C’è una scena – quella ambientata sul tetto della loro abitazione di Casablanca – che in questa chiave è rivelatrice: lei recita il copione della moglie devota e innamorata e fa recitare anche lui. Lo dirige: “Ora baciami”, gli dice. “E ora parla”. “Adesso sorridi!”. C’è sempre qualcuno che li può spiare, dai tetti di Casablanca, e il copione deve essere perfettamente interpretato. Zemeckis si diverte a disseminare la sceneggiatura di questi dettagli metalinguistici: il personaggio che lei ha disegnato per lui prevede che lui sia cattolico e lei gli mette al collo una catenina con una croce. Gli fa perfino da costumista. E quando lei fa una mossa spericolata ma efficace per sviare da entrambi eventuali sospetti, lui commenta: “Bien joué!». La didascalia traduce con «bella mossa!», ma in francese – come è noto – jouer significa recitare. E tutta la storia che scorre davanti ai nostri occhi ha a che fare con la sublime arte dell’attore. Quel che non sappiamo è che lei, forse, non sta recitando solo agli occhi dei nazisti, ma anche agli occhi di lui (e ai nostri). Forse non è quel che dice di essere. Forse il suo apparire come una mogliettina appassionata che nasconde, il suo essere una spia è un’ulteriore maschera che nasconde qualcos’altro. Come suggerisce il sottotitolo: c’è un’ombra nascosta che grava su di lei. Ed è proprio nello svelamento di quel tanto che lei forse nasconde che Zemeckis rivela tutta la sapienza hitchcockiana con cui ha costruito la sceneggiatura, immergendola – per dirla ancora alla Hitchcock – nell’ombra del dubbio.

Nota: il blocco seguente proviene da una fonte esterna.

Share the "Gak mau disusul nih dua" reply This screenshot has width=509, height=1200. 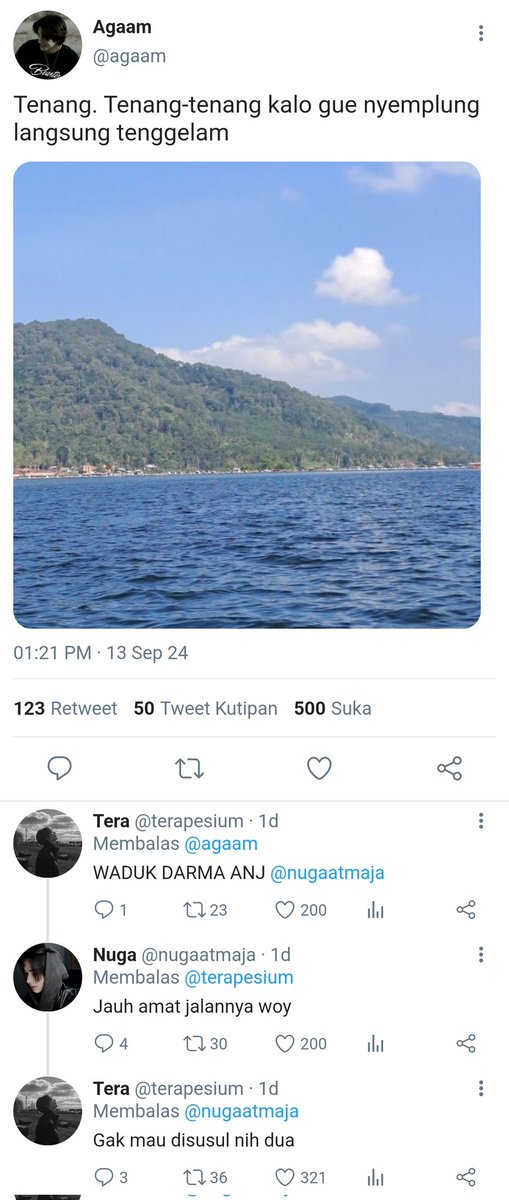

Perché Allied è, tra le tante cose che è, anche un intenso, sentito e devoto omaggio a Hitchcock e alla sua tecnica di costruzione della suspense. Si pensi anche solo a quante volte viene annunciato che a una certa ora accadrà qualcosa (alle 20:35, durante la festa in ambasciata, ci sarà un’esplosione diversiva; alle 23:07 lui riceverà una telefonata, e così via). La sceneggiatura gioca sapientemente – come Hitchcock ha insegnato – a dilatare il tempo che intercorre fra l’annuncio che accadrà qualcosa e il momento in cui questo qualcosa realmente accade. È la tecnica basica di generazione della suspense, assieme a quella del cosiddetto “scarto cognitivo”: i personaggi sanno qualcosa che noi non sappiamo, e finché questo scarto non si colma, noi stiamo in tensione.

Come già in Le verità nascoste – dove pure un segreto gravava come un’ombra nel rapporto coniugale fra Harrison Ford e Michelle Pfeiffer – anche qui Robert Zemeckis dirige una sceneggiatura che gli consente di realizzare un film scendendo con il paracadute dello sguardo giù giù dentro la pancia del cinema, e quello che nasconde: maschere, ombre, miraggi, false verità. Con una sola regola indiscutibile, quella enunciata dal personaggio di Marion Cotillard: “Non mentire mai sulle emozioni”. Zemeckis la applica. Per questo il suo cinema funziona e – ogni volta – ci inganna per rivelarci qualche verità.

Sul cinema, certo. Ma forse, paradossalmente, anche sul mondo là fuori.